Here's a description from their own site: The BREW platform allows developers to create applications that operate on all handsets with QUALCOMM CDMA chipsets. BREW sits between the chip system software and the application, making the phone's functionality available to the application without requiring the developer to have the chip system source code or even a direct relationship with a handset manufacturer.
One concern here is the narrow scope of the operating system: Cell-phones and wireless only.
Another concern is that Microsoft, Symbian and Ericsson are mentioned in the article, making similar systems each with their own standards. Amiga isn't mentioned at all. Just bad journalism? Hopefully.

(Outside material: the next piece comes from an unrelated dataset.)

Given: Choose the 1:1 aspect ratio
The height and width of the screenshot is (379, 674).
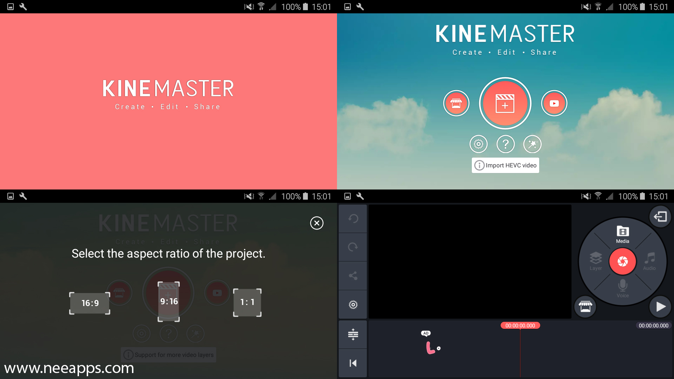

Worse yet, QualComm want to electronically certify all BREW™ programs before they can run on consumer products and ask a fee of those spreading the programs (phone-companies). That's called the TRUE BREW™ compatibility test. Of course the test itself costs money. End-users will also have to pay for all applications. So basically both users and developers are forced to pay QualComm for application development. Freeware is no option.
This approach is far more hostile towards developers and end-users than what Amiga Inc. have in mind. Even Microsoft aren't this hostile.
Yet still, the largest cell-phone company in the US (Verizon) are following the standards of BREW™, and others are following as well. Amiga may have lost many potential customers there.
Another limitation is that BREW™ currently only runs on a certain CDMA chipset, which resides in over 70 million cellphones spread over 75 different manufacturers (and that was a year ago). Guess who's making this chipset? That's right: QualComm. Sniff... I smell monopoly...
The technology also seems to be inferior to what Amiga are doing (programs are interpreted in runtime, not at load time, thus giving performance losses, environment isn't selfhosted).
So in short: QualComm's solution looks limited both technologically and the way they want to use it.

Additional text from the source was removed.